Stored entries
※ ※ ※

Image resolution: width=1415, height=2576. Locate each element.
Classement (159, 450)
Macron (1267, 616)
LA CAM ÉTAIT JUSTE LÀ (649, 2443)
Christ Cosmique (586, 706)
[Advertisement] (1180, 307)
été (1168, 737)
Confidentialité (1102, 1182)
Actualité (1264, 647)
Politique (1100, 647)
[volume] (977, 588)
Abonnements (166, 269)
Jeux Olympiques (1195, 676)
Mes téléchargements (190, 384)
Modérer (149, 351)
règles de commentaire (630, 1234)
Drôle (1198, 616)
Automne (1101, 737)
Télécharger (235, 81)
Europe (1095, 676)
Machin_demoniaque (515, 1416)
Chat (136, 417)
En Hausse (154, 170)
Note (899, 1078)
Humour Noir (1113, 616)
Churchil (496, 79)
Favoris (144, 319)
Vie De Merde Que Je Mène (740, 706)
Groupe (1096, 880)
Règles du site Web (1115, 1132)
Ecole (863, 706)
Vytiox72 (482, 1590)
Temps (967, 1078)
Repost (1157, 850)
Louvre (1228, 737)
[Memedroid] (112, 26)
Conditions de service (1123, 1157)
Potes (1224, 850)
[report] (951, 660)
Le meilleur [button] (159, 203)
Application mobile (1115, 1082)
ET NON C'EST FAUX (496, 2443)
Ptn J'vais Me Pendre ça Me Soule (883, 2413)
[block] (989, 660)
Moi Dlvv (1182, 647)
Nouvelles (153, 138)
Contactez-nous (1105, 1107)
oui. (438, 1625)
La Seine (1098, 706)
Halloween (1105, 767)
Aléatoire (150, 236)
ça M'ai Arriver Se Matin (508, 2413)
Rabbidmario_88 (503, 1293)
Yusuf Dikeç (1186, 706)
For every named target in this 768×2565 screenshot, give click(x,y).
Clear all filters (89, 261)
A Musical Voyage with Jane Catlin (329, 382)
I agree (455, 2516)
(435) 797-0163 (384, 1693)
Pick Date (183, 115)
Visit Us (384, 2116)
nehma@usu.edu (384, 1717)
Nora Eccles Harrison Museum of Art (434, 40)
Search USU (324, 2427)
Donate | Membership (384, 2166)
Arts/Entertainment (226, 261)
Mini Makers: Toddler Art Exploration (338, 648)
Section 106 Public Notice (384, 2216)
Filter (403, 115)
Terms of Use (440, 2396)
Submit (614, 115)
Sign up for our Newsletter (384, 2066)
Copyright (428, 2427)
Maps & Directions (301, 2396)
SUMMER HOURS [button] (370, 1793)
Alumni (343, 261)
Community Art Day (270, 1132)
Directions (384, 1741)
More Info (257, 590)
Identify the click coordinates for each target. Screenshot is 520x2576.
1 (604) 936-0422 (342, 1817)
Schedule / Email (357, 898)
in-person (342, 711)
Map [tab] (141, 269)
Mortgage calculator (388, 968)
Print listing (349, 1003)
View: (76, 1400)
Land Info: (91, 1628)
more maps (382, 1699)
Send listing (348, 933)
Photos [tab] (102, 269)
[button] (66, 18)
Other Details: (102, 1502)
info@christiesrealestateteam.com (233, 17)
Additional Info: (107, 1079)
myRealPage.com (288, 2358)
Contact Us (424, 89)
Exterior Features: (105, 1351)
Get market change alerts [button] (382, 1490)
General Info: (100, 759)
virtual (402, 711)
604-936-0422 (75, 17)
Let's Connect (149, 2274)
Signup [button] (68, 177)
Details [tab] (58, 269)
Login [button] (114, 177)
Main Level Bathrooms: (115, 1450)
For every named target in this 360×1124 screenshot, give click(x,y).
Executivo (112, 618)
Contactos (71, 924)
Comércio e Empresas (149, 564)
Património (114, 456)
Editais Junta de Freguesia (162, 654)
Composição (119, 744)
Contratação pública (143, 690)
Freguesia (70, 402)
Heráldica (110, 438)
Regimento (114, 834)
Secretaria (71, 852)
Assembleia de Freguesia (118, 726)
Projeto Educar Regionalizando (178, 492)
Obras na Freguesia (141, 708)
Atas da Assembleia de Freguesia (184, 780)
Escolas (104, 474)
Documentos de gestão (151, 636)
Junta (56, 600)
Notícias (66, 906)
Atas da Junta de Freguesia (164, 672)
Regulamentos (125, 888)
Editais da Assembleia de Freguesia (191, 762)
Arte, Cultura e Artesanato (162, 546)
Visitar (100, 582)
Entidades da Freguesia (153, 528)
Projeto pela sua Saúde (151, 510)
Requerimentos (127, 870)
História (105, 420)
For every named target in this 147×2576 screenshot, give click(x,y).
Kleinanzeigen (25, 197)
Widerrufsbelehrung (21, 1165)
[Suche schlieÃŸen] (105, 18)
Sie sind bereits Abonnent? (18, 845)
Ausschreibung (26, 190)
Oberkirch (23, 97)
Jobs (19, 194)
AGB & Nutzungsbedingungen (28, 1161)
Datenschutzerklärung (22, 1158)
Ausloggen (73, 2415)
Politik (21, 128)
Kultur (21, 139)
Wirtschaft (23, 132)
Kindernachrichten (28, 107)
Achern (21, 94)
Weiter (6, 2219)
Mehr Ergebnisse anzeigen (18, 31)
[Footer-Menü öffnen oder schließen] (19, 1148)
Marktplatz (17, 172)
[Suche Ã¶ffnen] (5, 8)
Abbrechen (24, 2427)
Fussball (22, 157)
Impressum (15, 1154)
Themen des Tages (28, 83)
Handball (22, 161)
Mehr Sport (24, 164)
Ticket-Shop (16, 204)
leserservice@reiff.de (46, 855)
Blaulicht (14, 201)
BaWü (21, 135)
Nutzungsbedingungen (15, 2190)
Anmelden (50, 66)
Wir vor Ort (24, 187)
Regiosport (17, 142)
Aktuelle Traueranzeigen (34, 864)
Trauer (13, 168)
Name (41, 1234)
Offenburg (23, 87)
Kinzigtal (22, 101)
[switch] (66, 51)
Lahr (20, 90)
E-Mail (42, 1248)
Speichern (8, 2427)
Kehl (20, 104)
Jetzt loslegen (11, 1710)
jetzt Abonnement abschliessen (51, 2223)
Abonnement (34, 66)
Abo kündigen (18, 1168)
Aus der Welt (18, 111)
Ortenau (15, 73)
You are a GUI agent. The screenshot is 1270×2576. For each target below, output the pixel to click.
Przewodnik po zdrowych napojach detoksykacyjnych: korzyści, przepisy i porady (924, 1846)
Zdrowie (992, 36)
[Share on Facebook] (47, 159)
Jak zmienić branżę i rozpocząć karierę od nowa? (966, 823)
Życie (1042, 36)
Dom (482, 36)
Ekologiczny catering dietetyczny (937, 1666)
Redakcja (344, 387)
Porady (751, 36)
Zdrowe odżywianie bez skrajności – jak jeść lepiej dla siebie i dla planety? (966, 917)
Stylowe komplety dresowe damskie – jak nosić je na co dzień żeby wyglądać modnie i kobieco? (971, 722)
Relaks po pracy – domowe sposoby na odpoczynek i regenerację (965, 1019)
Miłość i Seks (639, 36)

※ ※ ※

### Assignment
Write out only the lines from the very start of the entries above to the line that includes "More Info (257, 590)", both ends included, each one unchanged.

### Exercise solution
Image resolution: width=1415, height=2576. Locate each element.
Classement (159, 450)
Macron (1267, 616)
LA CAM ÉTAIT JUSTE LÀ (649, 2443)
Christ Cosmique (586, 706)
[Advertisement] (1180, 307)
été (1168, 737)
Confidentialité (1102, 1182)
Actualité (1264, 647)
Politique (1100, 647)
[volume] (977, 588)
Abonnements (166, 269)
Jeux Olympiques (1195, 676)
Mes téléchargements (190, 384)
Modérer (149, 351)
règles de commentaire (630, 1234)
Drôle (1198, 616)
Automne (1101, 737)
Télécharger (235, 81)
Europe (1095, 676)
Machin_demoniaque (515, 1416)
Chat (136, 417)
En Hausse (154, 170)
Note (899, 1078)
Humour Noir (1113, 616)
Churchil (496, 79)
Favoris (144, 319)
Vie De Merde Que Je Mène (740, 706)
Groupe (1096, 880)
Règles du site Web (1115, 1132)
Ecole (863, 706)
Vytiox72 (482, 1590)
Temps (967, 1078)
Repost (1157, 850)
Louvre (1228, 737)
[Memedroid] (112, 26)
Conditions de service (1123, 1157)
Potes (1224, 850)
[report] (951, 660)
Le meilleur [button] (159, 203)
Application mobile (1115, 1082)
ET NON C'EST FAUX (496, 2443)
Ptn J'vais Me Pendre ça Me Soule (883, 2413)
[block] (989, 660)
Moi Dlvv (1182, 647)
Nouvelles (153, 138)
Contactez-nous (1105, 1107)
oui. (438, 1625)
La Seine (1098, 706)
Halloween (1105, 767)
Aléatoire (150, 236)
ça M'ai Arriver Se Matin (508, 2413)
Rabbidmario_88 (503, 1293)
Yusuf Dikeç (1186, 706)
For every named target in this 768×2565 screenshot, give click(x,y).
Clear all filters (89, 261)
A Musical Voyage with Jane Catlin (329, 382)
I agree (455, 2516)
(435) 797-0163 (384, 1693)
Pick Date (183, 115)
Visit Us (384, 2116)
nehma@usu.edu (384, 1717)
Nora Eccles Harrison Museum of Art (434, 40)
Search USU (324, 2427)
Donate | Membership (384, 2166)
Arts/Entertainment (226, 261)
Mini Makers: Toddler Art Exploration (338, 648)
Section 106 Public Notice (384, 2216)
Filter (403, 115)
Terms of Use (440, 2396)
Submit (614, 115)
Sign up for our Newsletter (384, 2066)
Copyright (428, 2427)
Maps & Directions (301, 2396)
SUMMER HOURS [button] (370, 1793)
Alumni (343, 261)
Community Art Day (270, 1132)
Directions (384, 1741)
More Info (257, 590)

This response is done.